Best place to start with TTS in general

Hey, I was wondering if someone could give me some pointers where to start first? Which Vocoder should I pick? Are they all equally easy/hard to use? Is there a clear ranking which one produces a better output?

Also it might be cool to turn on the discussions on github

To answer these we need more clues about your specific requirements. It is hard to guess.

Adding to erogol, if you have some technical expertise, start with any notebook like the Multi-Speaker-Tacotron2 DDC from the wiki to see what inference is like and what components are needed. And give some more information on what you are planning on doing.

I assume your question is related to Mozilla TTS. I like as a starting point. Depending on what you want to achieve the remarks added there or the papers contain important informations, like training / inference speed, MOS etc


thank you all for the reply.

@erogol Im a trying to produce high quality text to speech audio. It doesn’t have to be real time, the higher the quality, the better.
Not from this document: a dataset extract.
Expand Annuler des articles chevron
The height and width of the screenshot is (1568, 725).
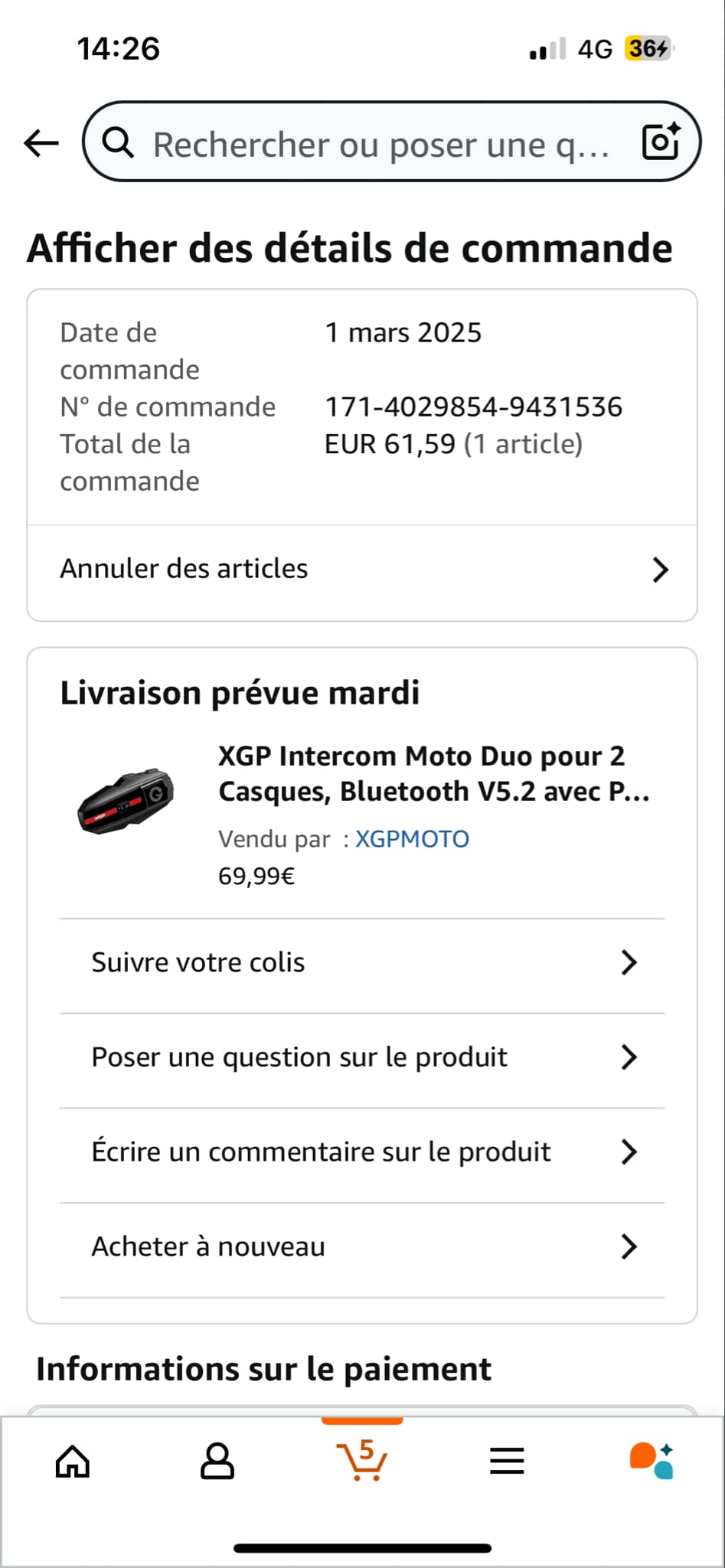[x=660, y=570]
@othiele thanks for pointing me towards the wiki on github. I didn’t even see it before. The wiki function of github is so rarely used, that I never look if there is one.

But first of all I need to learn about some more vocabulary about this.

@TheDayAfter the tts-papers repo sounds good, but also a lot of unsorted info. I think I will start with one of the videos.

Tacotron2 + WaveGrad or WaveRNN is what you need